El Papa Pablo VI, que lo beatificó y lo canonizó en un período de apenas doce años, dijo de él que «con su ejemplo nos hace comprender, en un mundo fascinado por la riqueza y por la comodidad, el valor supremo de la pobreza, la penitencia y el ascetismo como medios para liberar nuestra alma en su ascenso hacia Dios». Para el Papa Montini, Charbel «es como un cedro del Líbano plantado en oración eterna en la cima de una montaña».
Los maronitas atribuyen la fundación de su Iglesia a san Marón, un ermitaño del siglo IV que fundó varios monasterios cuya liturgia se construye en torno al arameo. Son fieles a Roma y hoy son una de las 23 Iglesias de rito oriental que, junto a la latina, conforman la Iglesia católica.
A lo largo de su historia, los maronitas han sufrido numerosas persecuciones, con multitud de mártires. Al principio tuvieron que buscar un lugar seguro, que encontraron en las montañas del Líbano, pero no todos los libaneses son maronitas ni todos los maronitas son libaneses. De hecho, hoy hay muchos maronitas en América, tanto en el norte como en el sur.

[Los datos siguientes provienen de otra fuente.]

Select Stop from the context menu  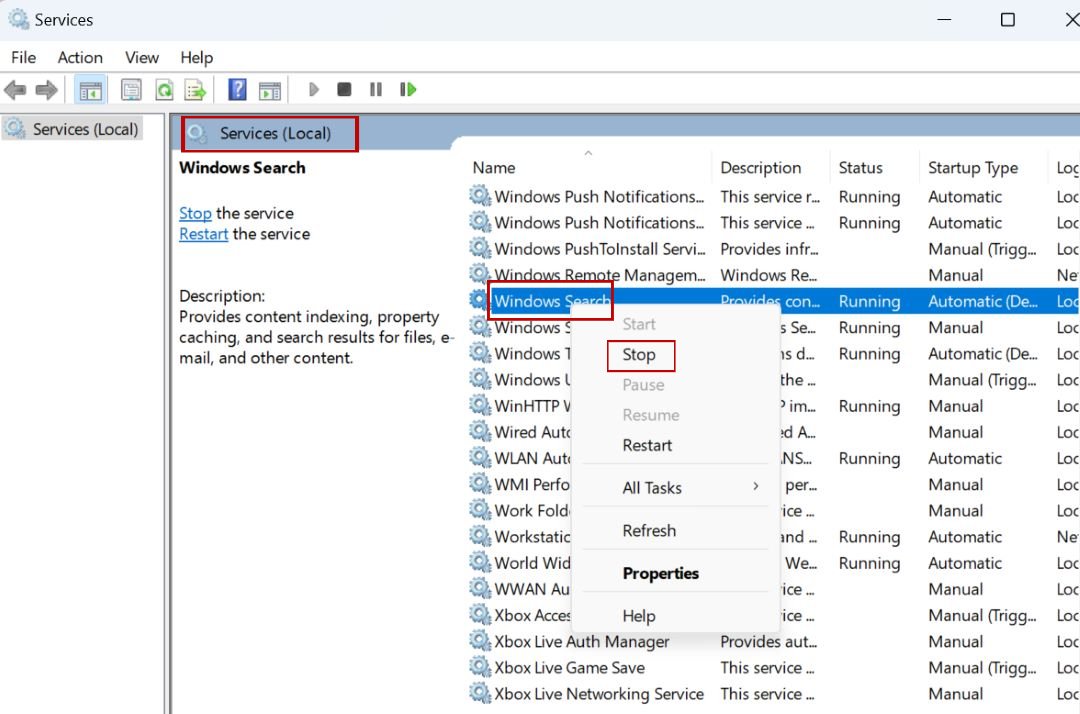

Sin embargo, su presencia en el Líbano es un termómetro de la intensidad de los conflictos que suelen afectar a esta parte del mundo. En la actualidad el país se encuentra sumido en una crisis que ha empujado al 80 % de sus habitantes por debajo del umbral de la pobreza, lo cual alienta a muchos a mirar a la emigración como la única salida. Mientras se confirma la fecha de la visita del Santo Padre al país, aplazada por sus problemas de salud, los maronitas libaneses siguen esperando, como los cedros de sus montañas, a que pase la tormenta.